Cider Press Hill

Kelo vs New London

Thursday, 5:43 pm

By Kate

Jun

23

2005

sunny

In a Supreme Court ruling today, which leaves my head spinning and with expectations that the Rapture is now imminent, I side with Justices Thomas, Scalia, and Rehnquist who dissented from the majority opinion.

The case was Kelo vs. New London (Connecticut) in which residents in the town of New London fought the city government’s attempts to seize their private property/homes, under rights of eminent domain, to establish an office, residential, and retail complex to support a nearby Pfizer pharmaceutical research facility.

Sandra Day O’Connor, who also dissented, said:

"Today the Court abandons this long-held, basic limitation on government power,” she wrote. “Under the banner of economic development, all private property is now vulnerable to being taken and transferred to another private owner, so long as it might be upgraded—i.e., given to an owner who will use it in a way that the legislature deems more beneficial to the public—in the process."
The effect of the decision, O’Connor said, “is to wash out any distinction between private and public use of property—and thereby effectively to delete the words “for public use” from the Takings Clause of the Fifth Amendment."
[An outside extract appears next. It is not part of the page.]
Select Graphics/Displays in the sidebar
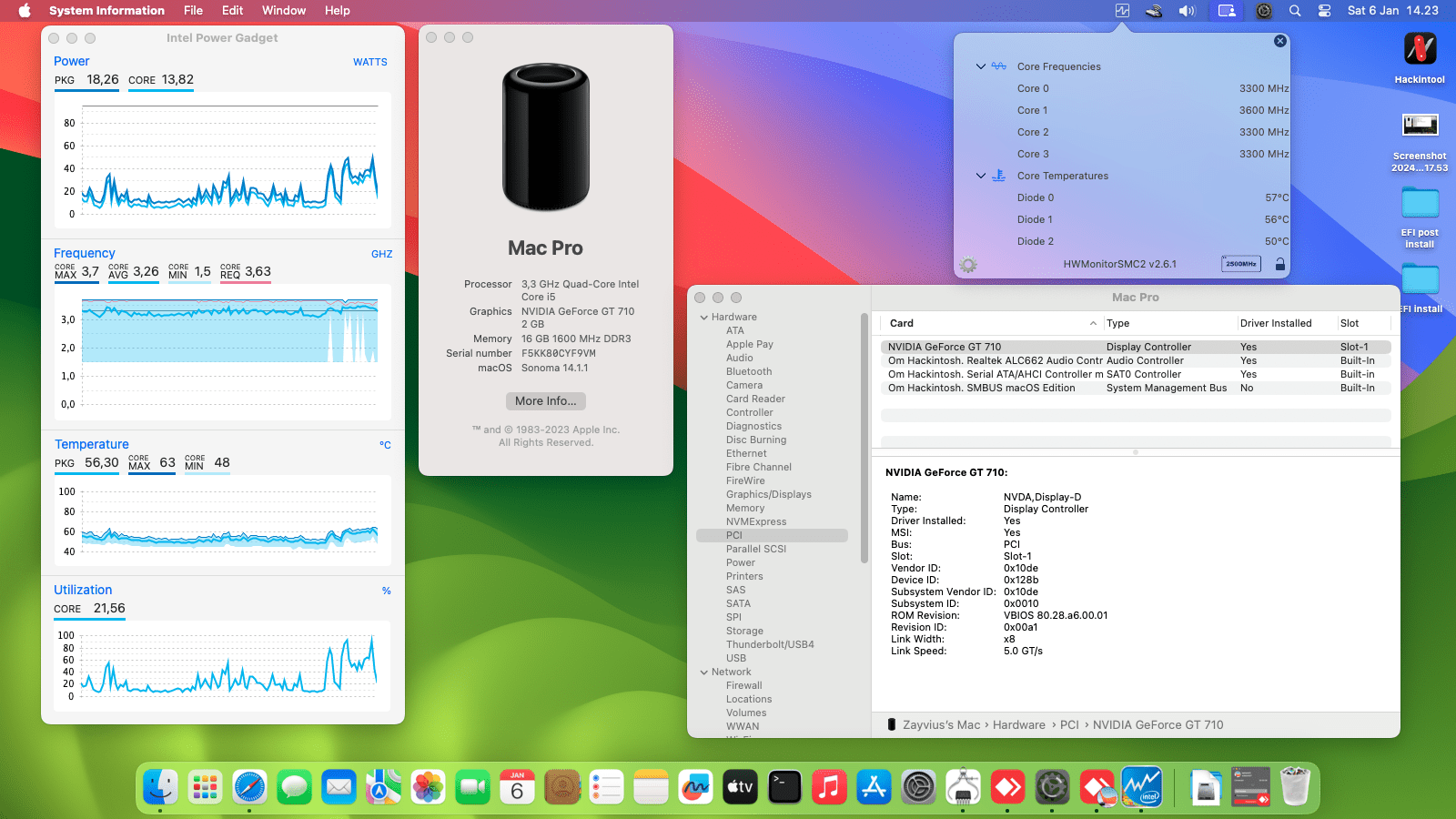Image resolution: width=1456 pixels, height=819 pixels. pos(768,494)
In other words, if you own a piece of property that someone else, with a lot more money and influence, can develop so that local government can realize increased tax revenues, you are fair game. It’s about as simple as that.

I wonder at the effect that may have in my area where there are several older small homes in the beach front area where developers have long wanted to bulldoze and move in. If you don’t have boodles of money and the town council is receptive to a development idea, I think you’re pretty much screwed now.